Even UA coach Sean Miller, the architect of the Wildcats’ gap-oriented, pack-line defense that has been stronger than ever this season, indicated that the offense made a difference in the second half.
“Our defense became great in the second half, but our offense found its flow,” Miller said. “We shared the ball. We were more ourselves. It was that combination that really broke the game open.”
While Johnson led the Wildcats in scoring with 16 points, heroes were all over the court. McConnell had five assists and no turnovers — after he had 10 assists and no turnovers against CU three weeks earlier — while Aaron Gordon put on another show with nine points, nine rebounds, three blocks and three steals.
One of Gordon’s blocks came early in the second half, when UA took a 27-24 halftime lead and blew the game open by holding Colorado to 2-of-15 shooting over the first 10 minutes of the second half.
Gordon blocked Xavier Johnson, who had hurt the Wildcats in the first half with nine points.

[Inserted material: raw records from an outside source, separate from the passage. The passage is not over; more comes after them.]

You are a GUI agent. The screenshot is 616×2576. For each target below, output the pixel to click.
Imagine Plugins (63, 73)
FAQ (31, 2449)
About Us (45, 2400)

Johnson was humbled a few weeks earlier following his January comments that the Buffaloes would “blow out” the Wildcats in Boulder.

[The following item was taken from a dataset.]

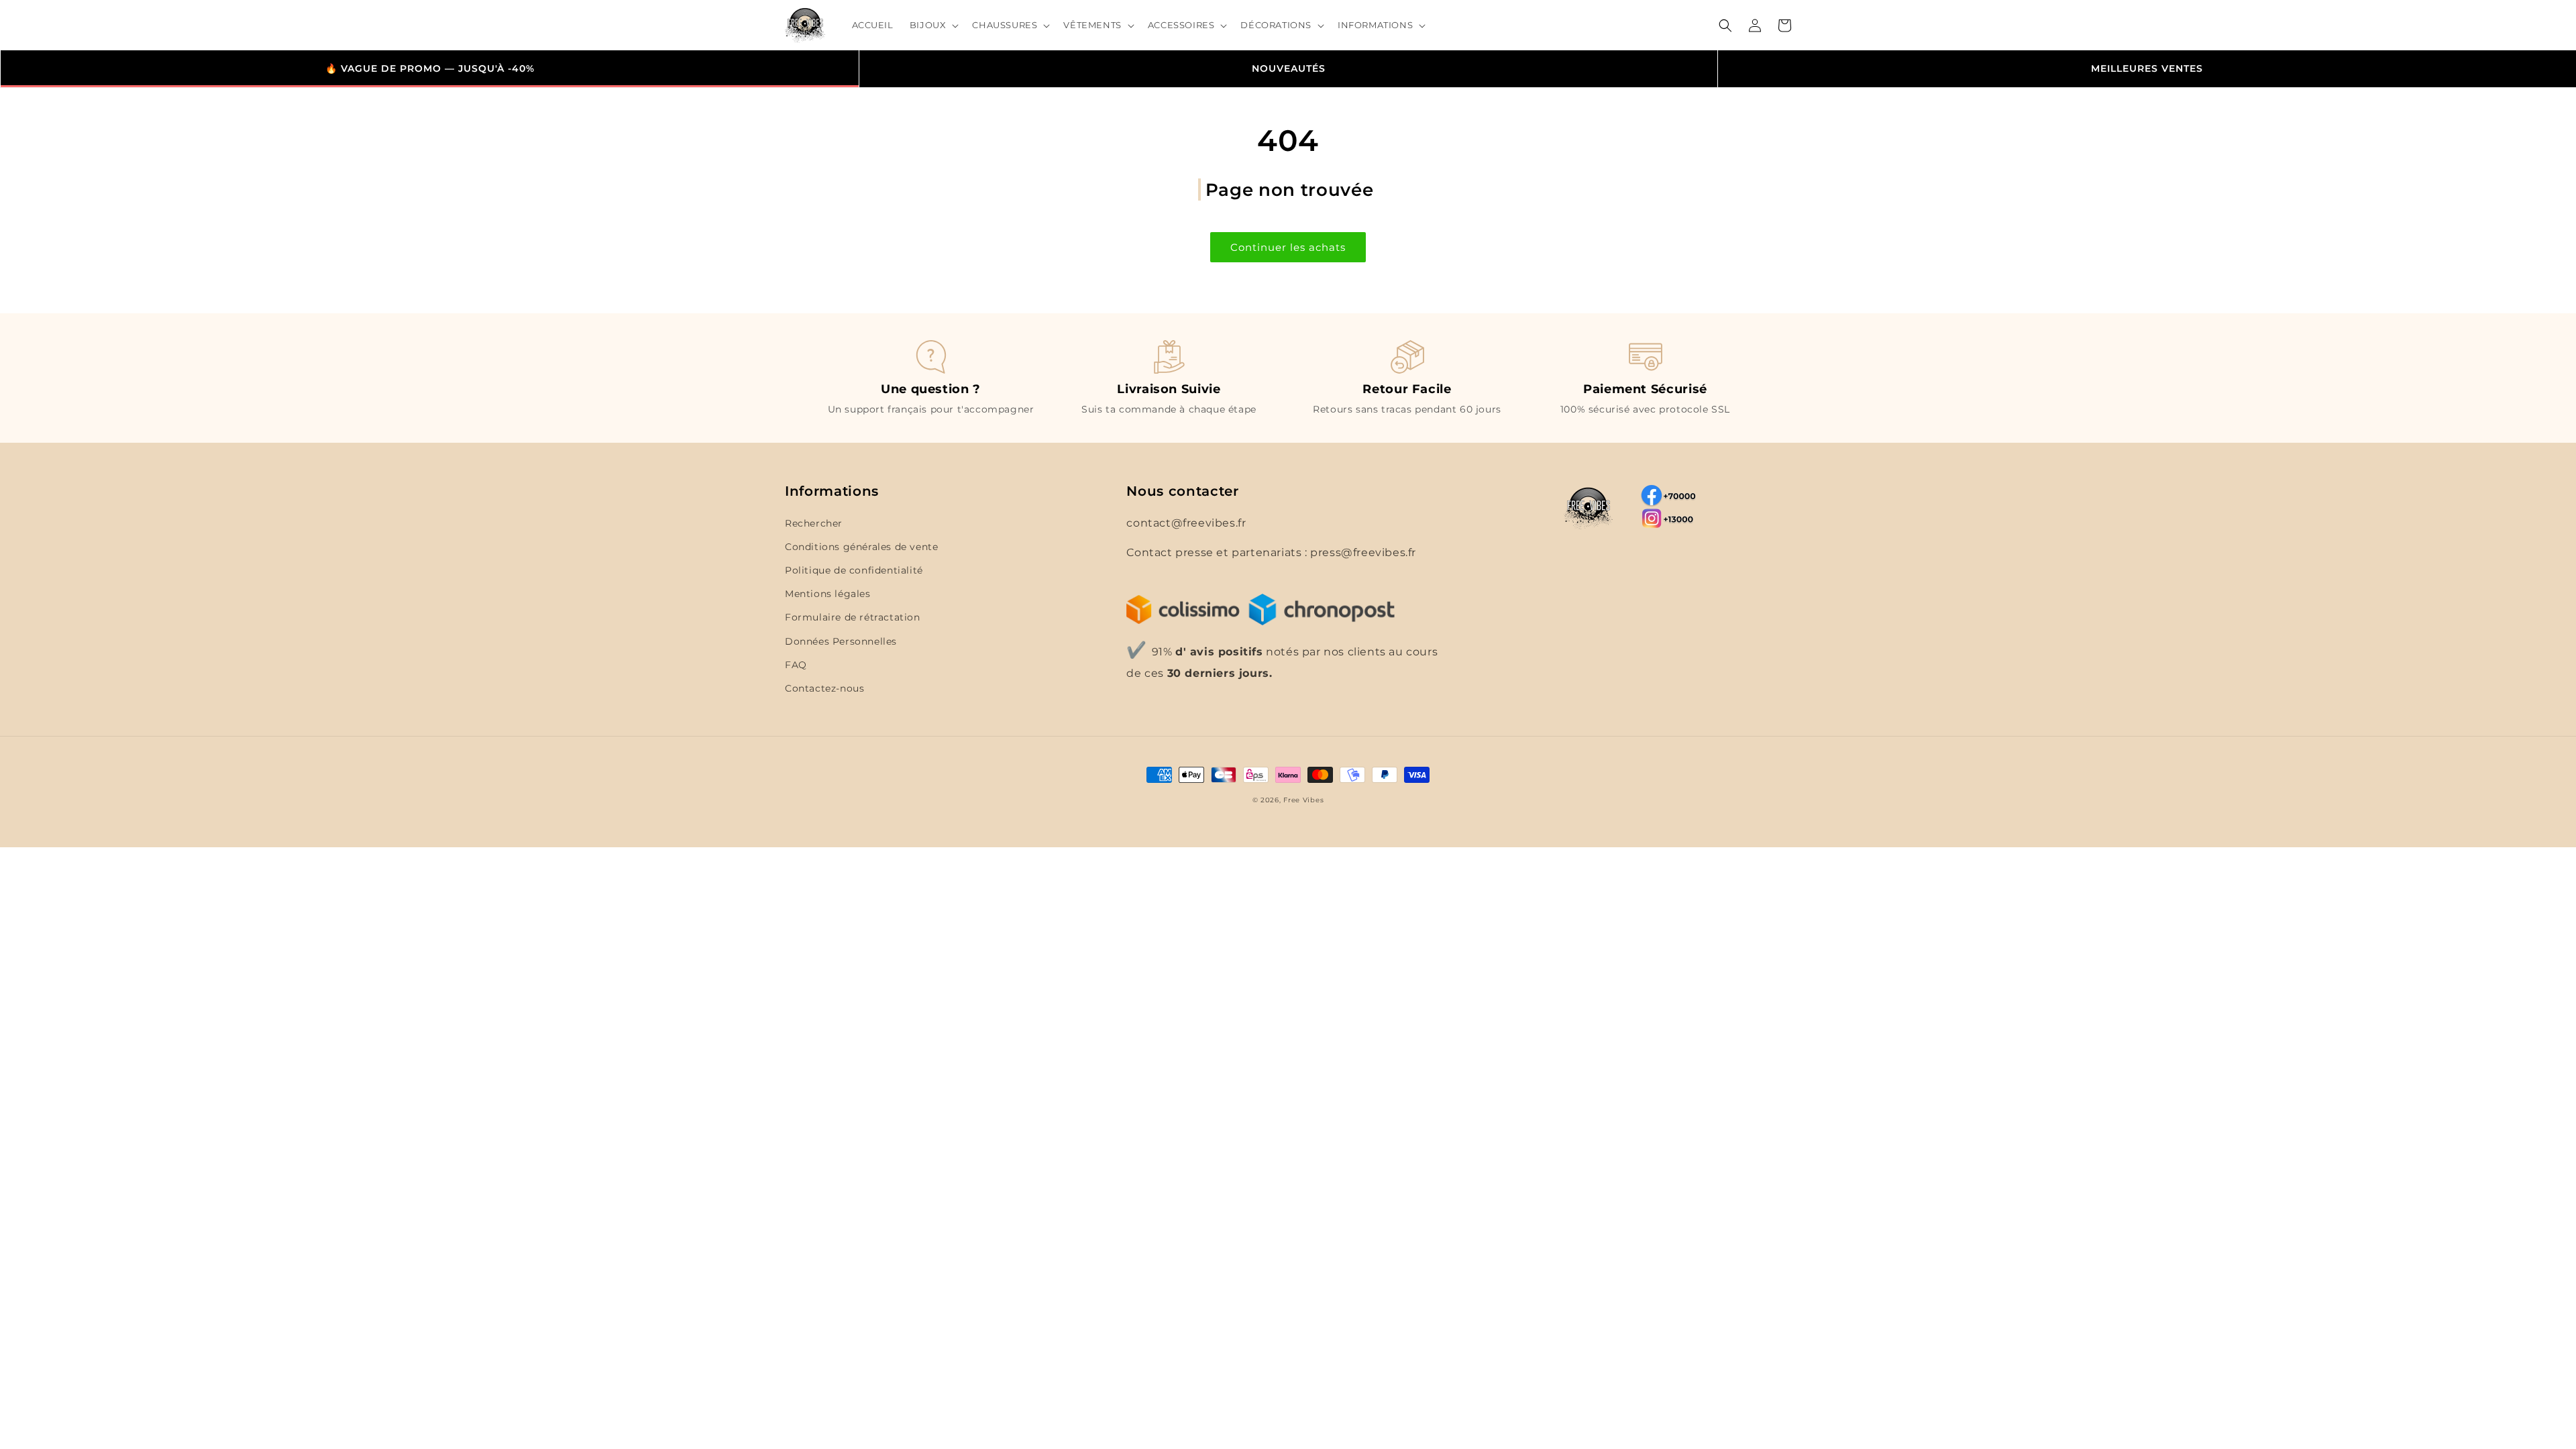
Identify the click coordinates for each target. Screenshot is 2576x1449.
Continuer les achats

Xavier Johnson went just 1 for 10 from the field in the game at Boulder, which UA won 88-61, but was 3 for 5 and hit both three-point attempts he took in the first half Friday.
After halftime, he was just 1 of 6, and was emblematic of the Buffaloes’ second-half shooting struggles.
The fact that CU guard Askia Booker only went 4 for 14 from the field, working hard for his 12 points, also made the difference for Arizona.
“When we were watching film this morning, the biggest thing we got was that, in order for them to win, they needed Askia and Xavier Johnson to have big games,” UA guard Gabe York said. “Xavier was really quiet in the second half. He got blocked and fouled, and I think that’s what took him out of the game.”
York said it helped that the Wildcats were thoroughly familiar with Colorado and Utah, which they had kept to just 25.5 percent shooting in a quarterfinal blowout Thursday. It also may have helped that Colorado was playing its third game in three days.
“I don’t know if it did or not,” Colorado coach Tad Boyle said of the possible fatigue factor. “Our guys are young. Our guys are resilient.”
Indeed, it was two years ago that Colorado beat UA while playing its fourth game in four days to claim the Pac-12 tournament championship.
Nick Johnson was a freshman in that game, and there’s little doubt he’s looking for a different result today, in what could be the Wildcats’ first Pac-10 or Pac-12 tournament title since 2002.
“It’s one of our three goals,” Johnson said of winning the Pac-12 regular season and tournament titles, plus the NCAA tournament. “Nothing feels better than to obtain your goals.”